**YOUR TASK**
Transcribe the material between the lines holding "Image resolution: width=908" and "Action: tap(18, 26)", inclusive, reproducing each line without alteration.

**MATERIAL**
____________

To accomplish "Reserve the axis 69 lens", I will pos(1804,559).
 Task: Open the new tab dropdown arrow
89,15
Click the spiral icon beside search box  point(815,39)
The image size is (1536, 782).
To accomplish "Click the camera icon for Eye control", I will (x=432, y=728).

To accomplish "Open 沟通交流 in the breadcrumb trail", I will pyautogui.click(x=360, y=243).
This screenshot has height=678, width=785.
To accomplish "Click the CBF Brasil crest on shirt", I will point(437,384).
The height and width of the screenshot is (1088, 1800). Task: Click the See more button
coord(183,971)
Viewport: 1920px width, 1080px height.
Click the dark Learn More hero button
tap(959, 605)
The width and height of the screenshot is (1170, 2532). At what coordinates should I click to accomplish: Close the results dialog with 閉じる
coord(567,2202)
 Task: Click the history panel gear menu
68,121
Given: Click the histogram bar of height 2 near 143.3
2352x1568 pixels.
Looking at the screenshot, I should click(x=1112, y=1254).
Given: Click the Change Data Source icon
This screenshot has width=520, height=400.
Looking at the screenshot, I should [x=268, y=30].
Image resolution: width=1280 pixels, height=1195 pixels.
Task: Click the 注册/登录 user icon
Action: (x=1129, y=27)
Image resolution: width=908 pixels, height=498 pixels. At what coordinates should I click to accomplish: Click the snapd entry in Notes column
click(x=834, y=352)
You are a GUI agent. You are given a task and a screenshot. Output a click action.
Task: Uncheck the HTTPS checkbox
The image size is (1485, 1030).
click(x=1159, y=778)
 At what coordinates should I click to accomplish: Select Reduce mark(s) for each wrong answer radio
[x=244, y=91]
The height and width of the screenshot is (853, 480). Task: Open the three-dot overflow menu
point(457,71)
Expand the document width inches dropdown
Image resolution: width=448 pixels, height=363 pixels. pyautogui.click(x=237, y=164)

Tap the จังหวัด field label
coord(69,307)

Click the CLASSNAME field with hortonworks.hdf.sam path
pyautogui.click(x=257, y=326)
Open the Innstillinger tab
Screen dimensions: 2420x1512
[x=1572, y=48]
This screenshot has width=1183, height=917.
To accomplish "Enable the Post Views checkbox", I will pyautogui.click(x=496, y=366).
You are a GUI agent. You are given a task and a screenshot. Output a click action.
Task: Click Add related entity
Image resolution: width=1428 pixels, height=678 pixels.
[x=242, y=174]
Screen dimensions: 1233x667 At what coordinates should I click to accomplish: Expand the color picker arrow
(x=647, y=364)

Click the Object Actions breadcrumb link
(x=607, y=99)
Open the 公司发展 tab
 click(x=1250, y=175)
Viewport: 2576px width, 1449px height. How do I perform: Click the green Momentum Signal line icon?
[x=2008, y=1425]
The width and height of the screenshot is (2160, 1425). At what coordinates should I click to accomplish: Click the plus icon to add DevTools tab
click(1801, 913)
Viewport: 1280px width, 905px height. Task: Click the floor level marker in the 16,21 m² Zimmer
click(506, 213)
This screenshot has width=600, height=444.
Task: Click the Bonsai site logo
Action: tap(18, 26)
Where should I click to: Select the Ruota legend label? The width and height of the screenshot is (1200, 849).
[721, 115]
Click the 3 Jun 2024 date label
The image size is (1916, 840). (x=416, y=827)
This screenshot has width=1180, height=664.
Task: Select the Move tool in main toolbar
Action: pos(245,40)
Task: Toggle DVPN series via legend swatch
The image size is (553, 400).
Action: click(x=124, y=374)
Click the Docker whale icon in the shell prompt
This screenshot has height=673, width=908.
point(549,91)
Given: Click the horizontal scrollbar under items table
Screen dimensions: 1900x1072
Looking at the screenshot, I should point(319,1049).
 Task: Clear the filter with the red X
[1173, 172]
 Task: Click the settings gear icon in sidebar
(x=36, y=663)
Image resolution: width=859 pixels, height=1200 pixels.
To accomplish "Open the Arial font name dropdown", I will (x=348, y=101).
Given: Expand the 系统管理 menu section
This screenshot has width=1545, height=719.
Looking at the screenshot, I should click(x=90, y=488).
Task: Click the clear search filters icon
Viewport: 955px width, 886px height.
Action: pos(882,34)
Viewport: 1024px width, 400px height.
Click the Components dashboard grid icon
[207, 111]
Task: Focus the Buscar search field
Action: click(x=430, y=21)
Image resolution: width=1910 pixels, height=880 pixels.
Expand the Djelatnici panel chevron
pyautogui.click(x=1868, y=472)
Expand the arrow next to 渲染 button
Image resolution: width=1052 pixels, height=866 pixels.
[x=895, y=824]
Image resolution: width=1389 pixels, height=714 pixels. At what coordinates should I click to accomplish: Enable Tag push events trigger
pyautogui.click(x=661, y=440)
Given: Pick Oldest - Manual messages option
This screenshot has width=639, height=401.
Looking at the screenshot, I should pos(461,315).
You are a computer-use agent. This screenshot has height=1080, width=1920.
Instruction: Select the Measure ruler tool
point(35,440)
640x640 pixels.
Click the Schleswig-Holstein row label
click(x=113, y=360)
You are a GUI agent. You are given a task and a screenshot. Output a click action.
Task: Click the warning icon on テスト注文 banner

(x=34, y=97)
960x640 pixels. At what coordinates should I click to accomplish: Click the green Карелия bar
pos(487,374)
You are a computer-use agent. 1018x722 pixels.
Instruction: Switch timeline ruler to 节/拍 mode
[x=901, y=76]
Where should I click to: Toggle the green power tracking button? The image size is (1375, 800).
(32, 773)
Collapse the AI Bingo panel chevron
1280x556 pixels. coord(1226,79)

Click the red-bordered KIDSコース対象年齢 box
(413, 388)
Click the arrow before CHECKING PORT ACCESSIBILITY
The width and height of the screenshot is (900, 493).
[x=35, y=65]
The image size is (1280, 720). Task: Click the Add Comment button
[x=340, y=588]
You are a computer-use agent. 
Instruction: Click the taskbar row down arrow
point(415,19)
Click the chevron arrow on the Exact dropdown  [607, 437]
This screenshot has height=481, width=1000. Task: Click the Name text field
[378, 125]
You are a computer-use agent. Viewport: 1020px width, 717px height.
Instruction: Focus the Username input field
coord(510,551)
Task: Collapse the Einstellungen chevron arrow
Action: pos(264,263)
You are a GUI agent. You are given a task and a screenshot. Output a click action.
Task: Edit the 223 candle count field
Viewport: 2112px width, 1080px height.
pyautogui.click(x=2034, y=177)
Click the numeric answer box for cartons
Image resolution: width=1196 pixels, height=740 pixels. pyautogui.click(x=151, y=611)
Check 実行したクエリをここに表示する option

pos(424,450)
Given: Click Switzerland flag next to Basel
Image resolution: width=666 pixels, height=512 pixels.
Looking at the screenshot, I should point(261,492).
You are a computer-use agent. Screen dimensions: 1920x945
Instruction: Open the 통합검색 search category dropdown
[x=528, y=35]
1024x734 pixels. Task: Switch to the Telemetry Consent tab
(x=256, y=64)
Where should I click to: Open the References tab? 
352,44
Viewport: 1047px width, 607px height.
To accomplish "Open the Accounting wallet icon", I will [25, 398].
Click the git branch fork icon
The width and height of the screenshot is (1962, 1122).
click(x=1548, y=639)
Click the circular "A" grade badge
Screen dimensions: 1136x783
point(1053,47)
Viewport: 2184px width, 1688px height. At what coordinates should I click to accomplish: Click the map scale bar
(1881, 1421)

____________

**ANSWER IN FULL**
Image resolution: width=908 pixels, height=498 pixels. At what coordinates should I click to accomplish: Click the snapd entry in Notes column
click(x=834, y=352)
You are a GUI agent. You are given a task and a screenshot. Output a click action.
Task: Uncheck the HTTPS checkbox
The image size is (1485, 1030).
click(x=1159, y=778)
 At what coordinates should I click to accomplish: Select Reduce mark(s) for each wrong answer radio
[x=244, y=91]
The height and width of the screenshot is (853, 480). Task: Open the three-dot overflow menu
point(457,71)
Expand the document width inches dropdown
Image resolution: width=448 pixels, height=363 pixels. pyautogui.click(x=237, y=164)

Tap the จังหวัด field label
coord(69,307)

Click the CLASSNAME field with hortonworks.hdf.sam path
pyautogui.click(x=257, y=326)
Open the Innstillinger tab
Screen dimensions: 2420x1512
[x=1572, y=48]
This screenshot has width=1183, height=917.
To accomplish "Enable the Post Views checkbox", I will pyautogui.click(x=496, y=366).
You are a GUI agent. You are given a task and a screenshot. Output a click action.
Task: Click Add related entity
Image resolution: width=1428 pixels, height=678 pixels.
[x=242, y=174]
Screen dimensions: 1233x667 At what coordinates should I click to accomplish: Expand the color picker arrow
(x=647, y=364)

Click the Object Actions breadcrumb link
(x=607, y=99)
Open the 公司发展 tab
 click(x=1250, y=175)
Viewport: 2576px width, 1449px height. How do I perform: Click the green Momentum Signal line icon?
[x=2008, y=1425]
The width and height of the screenshot is (2160, 1425). At what coordinates should I click to accomplish: Click the plus icon to add DevTools tab
click(1801, 913)
Viewport: 1280px width, 905px height. Task: Click the floor level marker in the 16,21 m² Zimmer
click(506, 213)
This screenshot has width=600, height=444.
Task: Click the Bonsai site logo
Action: tap(18, 26)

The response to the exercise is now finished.